On the face of it, Julia looks like a sophisticated sewing machine. But she might just be the smartest kitchen robot that slackers and multitaskers have been praying for. Armed with chambers for vegetables, masala pods, an in-built stirrer, thermal cameras and multiple sensors, she is capable of producing some 30 Indian recipes programmed by a team of 100 chefs. Created by Bengaluru-based consumer electronic start-up Nymble, Julia has been built to get busy people to put "home cooking on auto-pilot". Using AI and machine learning, the robot will adjust itself to taste preferences, the makers say. Cofounder Raghav Gupta assures there are no gender-based assumptions with the name. “Our cooking robot is called Julia now, but we allow users to choose male and female voices, just like Alexa,” says Gupta. Bengaluru has seen the highest adoption of cooking and cleaning robots since the onset of the pandemic, according to him.
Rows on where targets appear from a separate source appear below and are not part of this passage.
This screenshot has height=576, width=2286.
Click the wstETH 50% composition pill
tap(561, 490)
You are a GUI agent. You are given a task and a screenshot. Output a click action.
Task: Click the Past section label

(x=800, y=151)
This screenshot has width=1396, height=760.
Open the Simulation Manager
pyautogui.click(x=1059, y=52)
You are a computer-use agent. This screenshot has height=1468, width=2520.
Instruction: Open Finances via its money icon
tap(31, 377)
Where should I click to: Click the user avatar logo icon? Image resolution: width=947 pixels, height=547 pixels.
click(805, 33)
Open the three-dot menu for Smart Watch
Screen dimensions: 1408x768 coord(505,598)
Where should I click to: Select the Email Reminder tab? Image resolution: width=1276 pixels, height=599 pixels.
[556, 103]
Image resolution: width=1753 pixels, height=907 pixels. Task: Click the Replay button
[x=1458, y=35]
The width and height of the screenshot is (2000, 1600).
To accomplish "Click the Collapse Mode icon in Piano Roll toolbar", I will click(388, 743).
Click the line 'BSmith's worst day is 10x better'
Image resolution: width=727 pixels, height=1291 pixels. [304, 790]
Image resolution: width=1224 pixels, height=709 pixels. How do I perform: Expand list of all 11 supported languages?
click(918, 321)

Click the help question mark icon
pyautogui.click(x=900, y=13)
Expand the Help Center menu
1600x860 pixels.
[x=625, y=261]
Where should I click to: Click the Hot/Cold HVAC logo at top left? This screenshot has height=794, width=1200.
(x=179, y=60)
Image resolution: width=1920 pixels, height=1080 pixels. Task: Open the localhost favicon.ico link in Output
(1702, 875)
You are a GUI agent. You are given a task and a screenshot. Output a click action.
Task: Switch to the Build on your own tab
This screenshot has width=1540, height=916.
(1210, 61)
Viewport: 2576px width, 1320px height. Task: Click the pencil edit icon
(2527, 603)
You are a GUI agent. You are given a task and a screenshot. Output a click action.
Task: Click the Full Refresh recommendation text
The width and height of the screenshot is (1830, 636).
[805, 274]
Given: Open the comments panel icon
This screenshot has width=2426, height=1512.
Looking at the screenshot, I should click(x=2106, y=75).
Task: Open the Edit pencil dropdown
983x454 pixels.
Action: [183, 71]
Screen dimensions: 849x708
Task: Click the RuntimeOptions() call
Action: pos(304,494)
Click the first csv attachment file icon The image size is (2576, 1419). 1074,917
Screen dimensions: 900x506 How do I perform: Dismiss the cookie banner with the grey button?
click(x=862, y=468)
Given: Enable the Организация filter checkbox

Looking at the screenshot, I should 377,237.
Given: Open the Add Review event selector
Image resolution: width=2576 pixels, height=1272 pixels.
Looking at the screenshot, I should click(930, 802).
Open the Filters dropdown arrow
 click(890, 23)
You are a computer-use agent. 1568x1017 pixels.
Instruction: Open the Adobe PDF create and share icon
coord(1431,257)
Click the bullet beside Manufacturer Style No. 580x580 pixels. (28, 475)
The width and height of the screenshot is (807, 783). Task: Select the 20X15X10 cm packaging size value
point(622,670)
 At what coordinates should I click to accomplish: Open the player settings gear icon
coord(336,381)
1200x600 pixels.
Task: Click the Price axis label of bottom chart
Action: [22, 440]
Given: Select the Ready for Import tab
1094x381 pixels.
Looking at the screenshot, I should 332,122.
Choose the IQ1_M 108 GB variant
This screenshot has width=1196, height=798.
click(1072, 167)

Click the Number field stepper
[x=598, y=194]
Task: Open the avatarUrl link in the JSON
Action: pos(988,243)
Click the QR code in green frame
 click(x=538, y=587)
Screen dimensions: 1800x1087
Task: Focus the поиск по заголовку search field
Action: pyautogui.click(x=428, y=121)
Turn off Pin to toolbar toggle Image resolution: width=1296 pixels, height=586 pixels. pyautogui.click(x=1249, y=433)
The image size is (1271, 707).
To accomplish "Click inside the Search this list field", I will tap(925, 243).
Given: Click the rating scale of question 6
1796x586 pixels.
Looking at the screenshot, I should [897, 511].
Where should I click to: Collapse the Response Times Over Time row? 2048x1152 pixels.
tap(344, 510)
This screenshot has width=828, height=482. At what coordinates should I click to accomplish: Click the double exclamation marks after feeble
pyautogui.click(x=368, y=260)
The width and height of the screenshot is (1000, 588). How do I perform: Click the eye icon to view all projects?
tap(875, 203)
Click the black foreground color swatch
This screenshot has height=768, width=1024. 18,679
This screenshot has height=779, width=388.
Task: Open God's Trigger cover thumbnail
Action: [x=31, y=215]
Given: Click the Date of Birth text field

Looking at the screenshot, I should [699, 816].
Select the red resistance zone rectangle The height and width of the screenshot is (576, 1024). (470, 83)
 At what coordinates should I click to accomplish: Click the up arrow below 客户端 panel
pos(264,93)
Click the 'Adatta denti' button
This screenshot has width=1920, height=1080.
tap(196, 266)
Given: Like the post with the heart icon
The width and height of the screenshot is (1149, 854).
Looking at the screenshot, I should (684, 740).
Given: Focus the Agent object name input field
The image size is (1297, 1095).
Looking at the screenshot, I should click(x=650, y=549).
Nymble has been supported by the government of Karnataka, by the Binny Bansal-backed 021 Capital, and WaterBridge Ventures. “An educated migrant population, with a wider workforce participation of women, is a driving factor for cooking robots,” says Gupta. “But especially after Covid, there is a growing percentage of people who do not want other people entering their house, people who want greater privacy and control over their time with cooks.” Gupta is confident that the time for autonomous stovetop cooking has arrived. He has been actively conducting demos with Bengaluru residents; Juila takes over their kitchen for seven days and rustles up everything from mutton curry to rasam and vangi bhath (brinjal rice). “We now have a thousand more people on the waitlist who want to try our bots,” says Gupta. “Soon, we will do trials in the San Francisco Bay area where the market is already exposed to cooking bots like Oliver, employment of women is higher and there is a definite lack of cheap labour,” says Gupta, who is all too aware that the Indian market lacks these variables.

Armed with chambers for vegetables, masala pods, an in-built stirrer... Julia is capable of producing some 30 Indian recipes programmed by a team of 100 chefs. Armed with chambers for vegetables, masala pods, an in-built stirrer... Julia is capable of producing some 30 Indian recipes programmed by a team of 100 chefs.

While Julia is more inclined towards cooking upma and noodles at home, seven-year-old Mukunda Foods has come to the rescue of fast-food restaurants, commercial kitchens and cloud brands at a time when migrant labourers attached to these dining spaces have not returned from their hometowns. “It has been a crazy expansion for us in the pandemic,” says Eshwar Vikas, cofounder of Mukunda Foods. “We were a company of 30 people, but expanded to 120 during the pandemic. We opened a new manufacturing plant. When the lockdown lifted and the restaurateurs did not have the required manpower, that is when they started looking towards automation.”

Mukunda Foods was in the news in 2014 for creating Dosamatic, which could churn the perfect dosas without human help. Now, Mukunda has amped up its offerings in automatic cooking machines, including robotic fryers and contraptions that toss up wok-based Asian and Chinese fare. They say they have deployed 3,000 of their machines in 27 countries, including in global fast-food brands in the US. The bulk of their clients are still in India, though. Their machines cost between Rs30,000 to Rs2lakh, with their showstopper Wokie capable of churning out 1,000 recipes.

“Robots today should be a chef's best friend; they should not take away jobs. In fact, they help create jobs. We have created 4,000-5,000 jobs because of kitchen automation,” says Vikas, who believes restaurant owners previously afraid of expanding to other cities can do so unhesitatingly with automatic machines at their disposal. In the next two quarters, Vikas's company will be launching some 50-100 automatic vending machines for biryanis and pastas across Bengaluru. “Our machines are accurate,” he says. “It remembers the taste, maintains temperature and can add ingredients accurately. A machine never has mood swings and lethargy. It does not take a day off. It can run 24x7.”